If they could only track us via the public internet, I would probably agree.
I would say we don't know what sort of technology they ultimately have for searching our data; until we knew that, we should not assume anything such as he has, that they're not able to keep up with the flood of data.
Remember that they're not only recording elements of email, phone, and other communications; but they are also tracking who is sending and receiving it; and those who are under "wiretap" are nearly perfectly trackable as long as they can associate an identity to an IP to a person. That is the Panopticon, the prison with ideal survailance; mapping a person to their communication and selectively watching those who bear suspicion.
HOWTO get better dates on slashdot
I like Google; it weeds out most of the spam -- unlike AltaVista. It isn't perfect, though. I once searched for prostate milking, after reading this. The search results were quite interesting: It brought up hundreds of, apparently fake, headlines ("Located here! Prostate Milking") and domain names ("childhood-disease.accurate-health.com/prostate-m ilking.html"); it in fact still does, even though a month has passed since. Many of the links don't work, but some redirect you to other sites (this one amazingly owned by Novartis, a supposedly "respectable" biotechnology company). Question: How do they do this?

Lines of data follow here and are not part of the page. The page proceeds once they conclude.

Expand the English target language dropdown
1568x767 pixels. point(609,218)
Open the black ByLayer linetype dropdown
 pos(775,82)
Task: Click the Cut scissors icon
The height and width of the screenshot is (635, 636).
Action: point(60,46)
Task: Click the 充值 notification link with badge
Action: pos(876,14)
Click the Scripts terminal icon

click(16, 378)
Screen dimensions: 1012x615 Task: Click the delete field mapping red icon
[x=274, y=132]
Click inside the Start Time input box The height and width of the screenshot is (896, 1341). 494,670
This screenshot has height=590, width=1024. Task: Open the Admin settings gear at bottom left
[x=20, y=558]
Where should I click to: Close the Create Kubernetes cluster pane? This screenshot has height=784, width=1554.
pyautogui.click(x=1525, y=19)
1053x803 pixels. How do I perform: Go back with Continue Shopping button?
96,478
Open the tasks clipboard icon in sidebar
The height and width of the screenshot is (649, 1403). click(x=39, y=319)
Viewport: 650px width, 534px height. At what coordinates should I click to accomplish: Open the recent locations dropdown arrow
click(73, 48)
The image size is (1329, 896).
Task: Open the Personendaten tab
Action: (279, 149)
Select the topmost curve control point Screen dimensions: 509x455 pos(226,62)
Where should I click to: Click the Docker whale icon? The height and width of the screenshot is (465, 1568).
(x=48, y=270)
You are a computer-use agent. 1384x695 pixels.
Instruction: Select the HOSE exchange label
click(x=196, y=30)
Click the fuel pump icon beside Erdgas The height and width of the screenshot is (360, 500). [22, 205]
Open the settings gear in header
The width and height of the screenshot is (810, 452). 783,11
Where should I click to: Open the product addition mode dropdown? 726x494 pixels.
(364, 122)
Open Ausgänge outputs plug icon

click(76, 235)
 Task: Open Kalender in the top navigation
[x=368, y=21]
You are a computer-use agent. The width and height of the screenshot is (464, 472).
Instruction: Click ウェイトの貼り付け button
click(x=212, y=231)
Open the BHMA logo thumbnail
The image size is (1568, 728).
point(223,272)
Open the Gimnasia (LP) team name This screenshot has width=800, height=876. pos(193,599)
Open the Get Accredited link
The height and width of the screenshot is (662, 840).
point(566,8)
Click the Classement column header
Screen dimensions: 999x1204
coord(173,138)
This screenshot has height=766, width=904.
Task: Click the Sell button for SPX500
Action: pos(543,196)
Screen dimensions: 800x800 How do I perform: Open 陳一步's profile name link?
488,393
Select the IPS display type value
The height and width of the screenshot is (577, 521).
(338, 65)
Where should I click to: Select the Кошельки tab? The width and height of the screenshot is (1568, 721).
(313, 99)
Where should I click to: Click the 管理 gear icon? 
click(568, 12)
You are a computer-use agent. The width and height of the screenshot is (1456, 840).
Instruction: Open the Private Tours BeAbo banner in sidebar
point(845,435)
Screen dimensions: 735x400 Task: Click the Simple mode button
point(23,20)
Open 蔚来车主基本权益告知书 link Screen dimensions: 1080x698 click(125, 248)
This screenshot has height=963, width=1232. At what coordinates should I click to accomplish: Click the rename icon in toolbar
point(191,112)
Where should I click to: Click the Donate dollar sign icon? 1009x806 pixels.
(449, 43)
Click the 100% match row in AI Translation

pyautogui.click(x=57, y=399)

The article (or that part of it) reminds me of the people who claimed that newspapers were going to fall apart and they all needed to be microfilmed and stored that way...now the newspapers that were dumped are in such great shape that The Sharper Image is selling them for $30 a pop, and the microfilms are deteroriating, that is the ones that were made legible to begin with.
Copying bytes may be easy but every time I switch computers I have to worry about moving stuff and where is it stored, then there is 20-year-old stuff on 5 1/4" floppies...meanwhile my books from childhood are all doing great. Even the cheap-o dot-matrix printouts from my BBS days in 1983 are perfectly preserved, which is more than I can say for any data I had from back then.